2. The office of textual criticism, it cannot be too clearly understood at the outset, is always secondary and always negative. It is always secondary, since it comes into play only where the text transmitted by the existing documents appears to be in error, either because they differ from each other in what they read, or for some other sufficient reason. With regard to the great bulk of the words of the New Testament, as of most other ancient writings, there is no variation or other ground of doubt, and therefore no room for textual criticism; and here therefore an editor is merely a transcriber. The same may be said with substantial truth respecting those various readings which have never been received, and in all probability never will be received, into any printed text. The proportion of words virtually accepted on all hands as raised above doubt is very great, not less, on a rough computation, than seven eighths of the whole. The remaining eighth therefore, formed in great part by changes of order and other comparative trivialities, constitutes the whole area of criticism.

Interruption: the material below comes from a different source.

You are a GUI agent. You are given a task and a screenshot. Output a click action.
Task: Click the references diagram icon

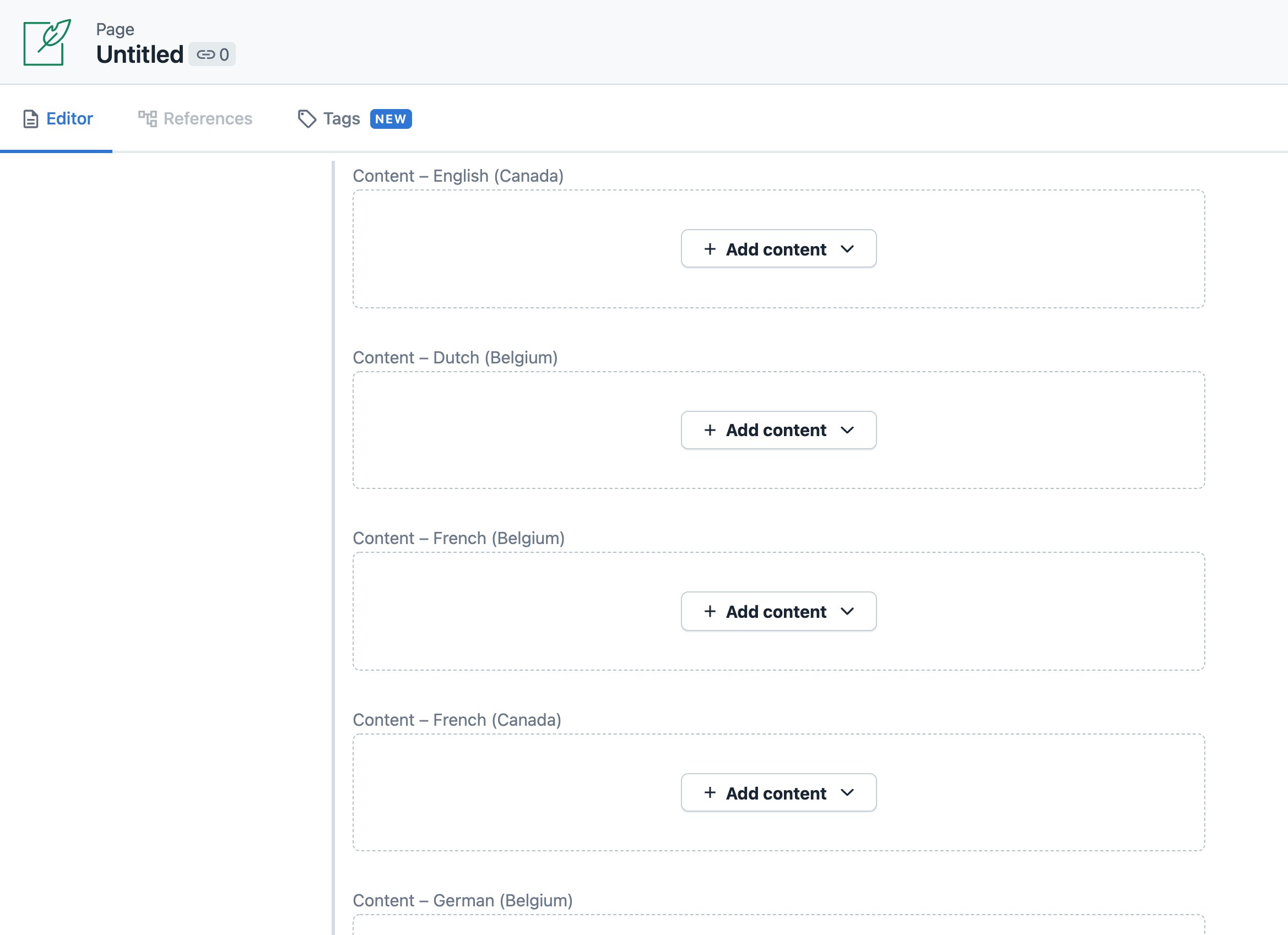pyautogui.click(x=147, y=118)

If the principles followed in the present edition are sound, this area may be very greatly reduced. Recognising to the full the duty of abstinence from peremptory decision in cases where the evidence leaves the judgement in suspense between two or more readings, we find that, setting aside differences of orthography, the words in our opinion still subject to doubt only make up about one sixtieth of the whole New Testament. In this second estimate the proportion of comparatively trivial variations is beyond measure larger than in the former; so that the amount of what can in any sense be called substantial variation is but a small fraction of the whole residuary variation, and can hardly form more than a thousandth part of the entire text. Since there is reason to suspect that an exaggerated impression prevails as to the extent of possible textual corruption in the New Testament, which might seem to be confirmed by language used here and there in the following pages, we desire to make it clearly understood beforehand how much of the New Testament stands in no need of a textual critic's labours.

3. Again, textual criticism is always negative, because its final aim is virtually nothing more than the detection and rejection of error. Its progress consists not in the growing perfection of an ideal in the future, but in approximation towards complete ascertainment of definite facts of the past, that is, towards recovering an exact copy of what was actually written on parchment or papyrus by the author of the book or his emanuensis. Had all intervening transcriptions been perfectly accurate, there could be no error and no variation in existing documents. Where there is variation, there must be error in at least all variants but one; and the primary work of textual criticism is merely to discriminate the erroneous variants from the true.

4. In the case indeed of many ill preserved ancient writings textual criticism has a further and a much more difficult task, that of detecting and removing corruptions affecting the whole of the existing documentary evidence. But in the New Testament the abundance, variety, and comparative excellence of the documents confines this task of pure 'emendation' within so narrow limits that we may leave it out of sight for the present, and confine our attention to that principal operation of textual criticism which is required whenever we have to decide between the conflicting evidence of various documents.